The Moderna and Pfizer coronavirus vaccines, Dr. Brawley explains, are made from messenger ribonucleic acid, or mRNA, by means of a new technology. Its genetic material causes the vaccinated person to create the same proteins that are found in the spikes of the novel coronavirus.
“The vaccinated person’s immune system then recognizes these proteins as foreign and produces antibodies against them,” Dr. Brawley said. “Another immune cell called a dendritic cell also records the proteins as foreign.”
Dr. William Nelson, director of the Sidney Kimmel Comprehensive Cancer Center at Johns Hopkins, agreed that “the worst that could happen” to cancer patients inoculated with the coronavirus vaccine “is a poor response.” The poorest responses will probably occur with people in treatment for B-cell lymphomas and multiple myeloma, he explained, because regimens for these diseases often involve agents targeting antibody-producing cells in the body. “For folks undergoing bone marrow transplants,” Dr. Nelson advised, vaccinations should probably be timed at three to six months after the transplant to ensure that immune recovery has occurred.
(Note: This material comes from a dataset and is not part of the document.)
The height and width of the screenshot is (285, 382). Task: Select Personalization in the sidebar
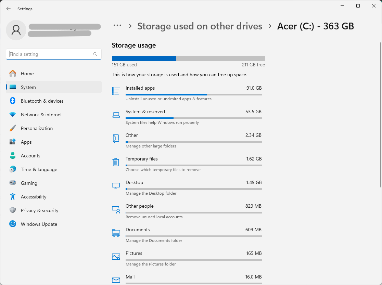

As important as the vaccines are, Dr. Nelson urged people with cancer as well as their families and friends to “remain vigilant about mask-wearing, social distancing, hand washing, etc.” Because cancer patients often experience low white-blood cell counts, their symptoms — fever, muscle aches, headache, dry cough — can be indistinguishable from those of Covid-19. “Now these patients will also need to be rapidly tested for the coronavirus and isolated in a suitable facility to get their intravenous antibiotics infused.”
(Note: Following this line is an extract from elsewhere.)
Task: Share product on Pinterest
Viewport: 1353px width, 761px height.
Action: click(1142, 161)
When the health authorities in my state, Indiana, announced they would inoculate people over 70, I had no problem signing up online for an appointment. When I went for my first shot at a small medical facility, it was abuzz with people buoyed by high hopes for widespread, so-called herd immunity. My own optimism was shadowed by periodic news stories this winter about mask-less receptions, rallies, protests, parties and raves, and by personal conversations with people scared of inoculation in general.
As Eula Biss explained in her brilliant pre-pandemic book “On Immunity,” fear of the government, of the medical establishment, and of public intrusions into the private body can inhibit the collective trust that achieving immunity requires. Because fearfulness often afflicts cancer patients, they might be especially susceptible to these sorts of trepidations.
In a period of rampant disinformation, anti-vaccine campaigners have emerged to decry what they call a “scamdemic.” They will feed and fuel vaccine anxiety unless they are vigilantly countered by scientific authorities in the media.